PromptArtisan: Multi-instruction Image Editing in Single Pass with Complete Attention Control
Kunal Swami, Raghu Chittersu, Pranav Adlinge, Rajeev Irny, Shashavali Doodekula, Alok Shukla
TL;DR
PromptArtisan introduces a zero-shot, single-pass multi-instruction image editing framework that handles multiple mask-prompt pairs via a Complete Attention Control Mechanism (CACM). By computing independent prompt embeddings and enforcing cross- and self-attention controls, it achieves precise, mask-localized edits even with overlapping regions, without additional training or test-time optimization. The approach is validated against state-of-the-art IBE methods on the MiE-Bench dataset, showing superior qualitative and quantitative performance, and is complemented by extensive ablations and additional results. This work enables more flexible, efficient, and scalable image editing workflows for diverse user needs.
Abstract
We present PromptArtisan, a groundbreaking approach to multi-instruction image editing that achieves remarkable results in a single pass, eliminating the need for time-consuming iterative refinement. Our method empowers users to provide multiple editing instructions, each associated with a specific mask within the image. This flexibility allows for complex edits involving mask intersections or overlaps, enabling the realization of intricate and nuanced image transformations. PromptArtisan leverages a pre-trained InstructPix2Pix model in conjunction with a novel Complete Attention Control Mechanism (CACM). This mechanism ensures precise adherence to user instructions, granting fine-grained control over the editing process.
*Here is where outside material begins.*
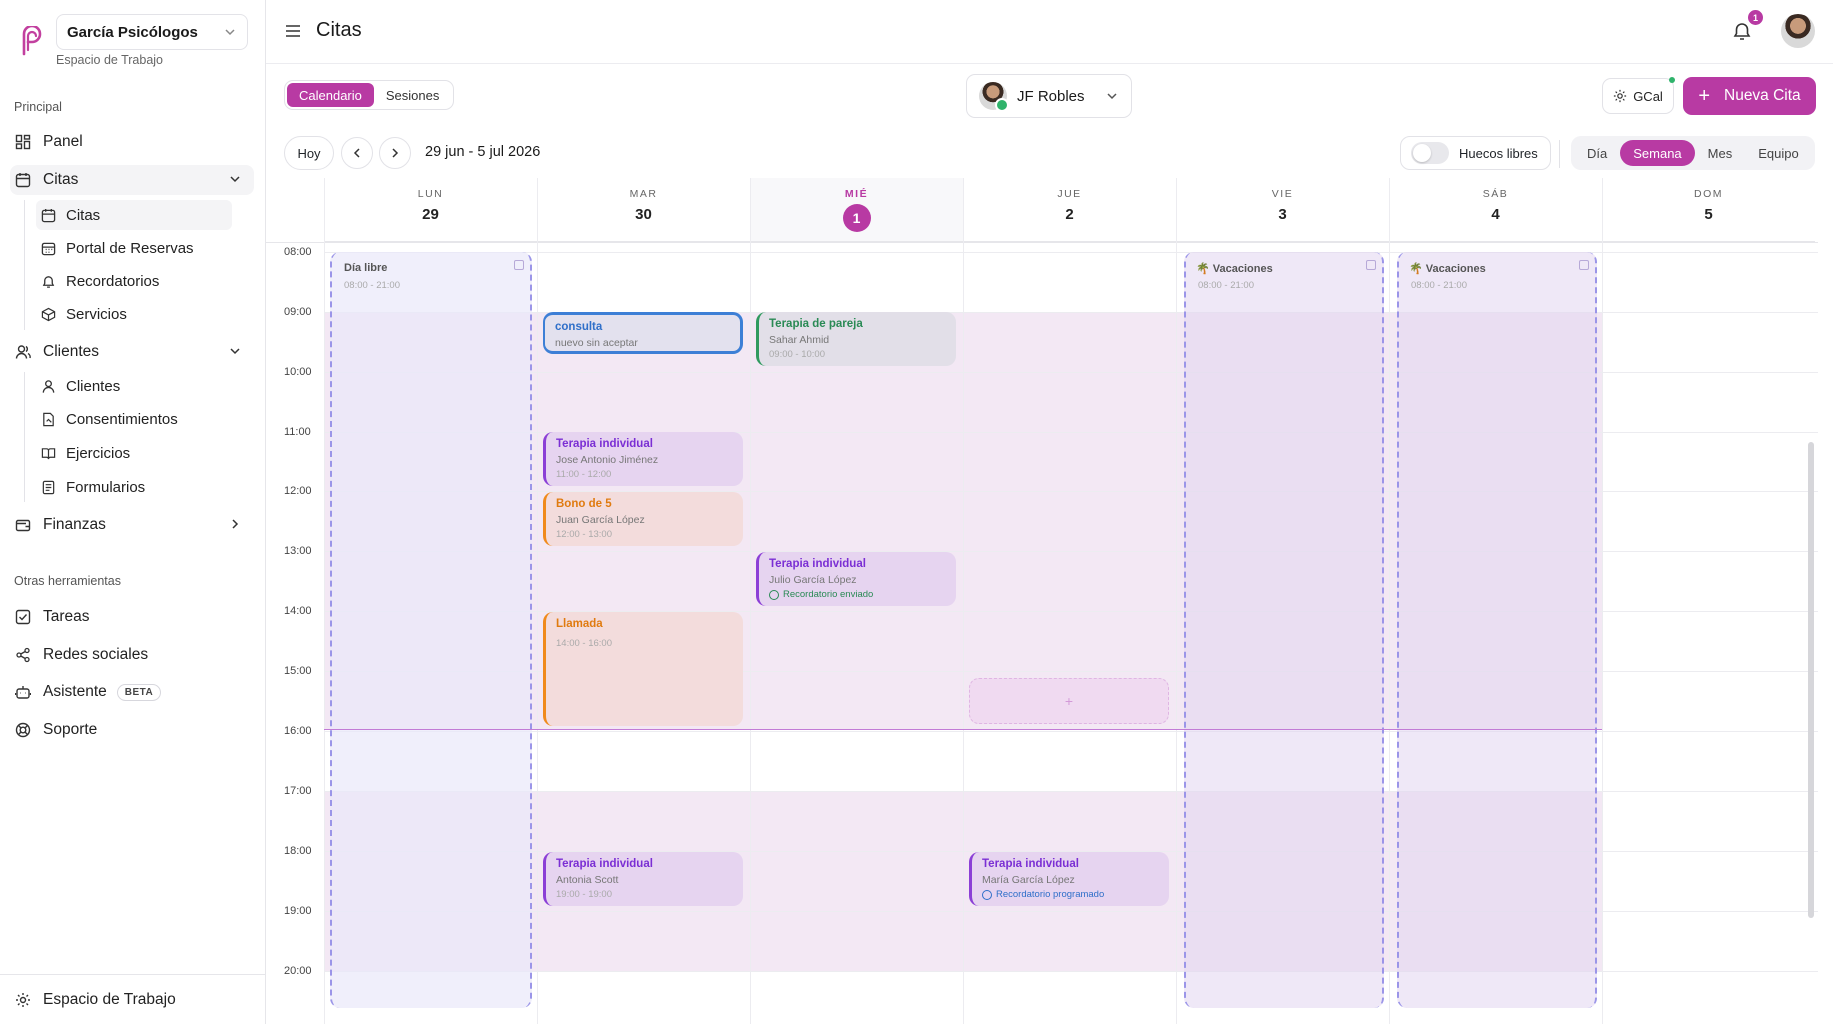 This screenshot has height=1024, width=1833. I want to click on nav-label: Panel, so click(63, 142).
Furthermore, our approach is zero-shot, requiring no additional training, and boasts improved processing complexity compared to traditional iterative methods. By seamlessly integrating multi-instruction capabilities, single-pass efficiency, and complete attention control, PromptArtisan unlocks new possibilities for creative and efficient image editing workflows, catering to both novice and expert users alike.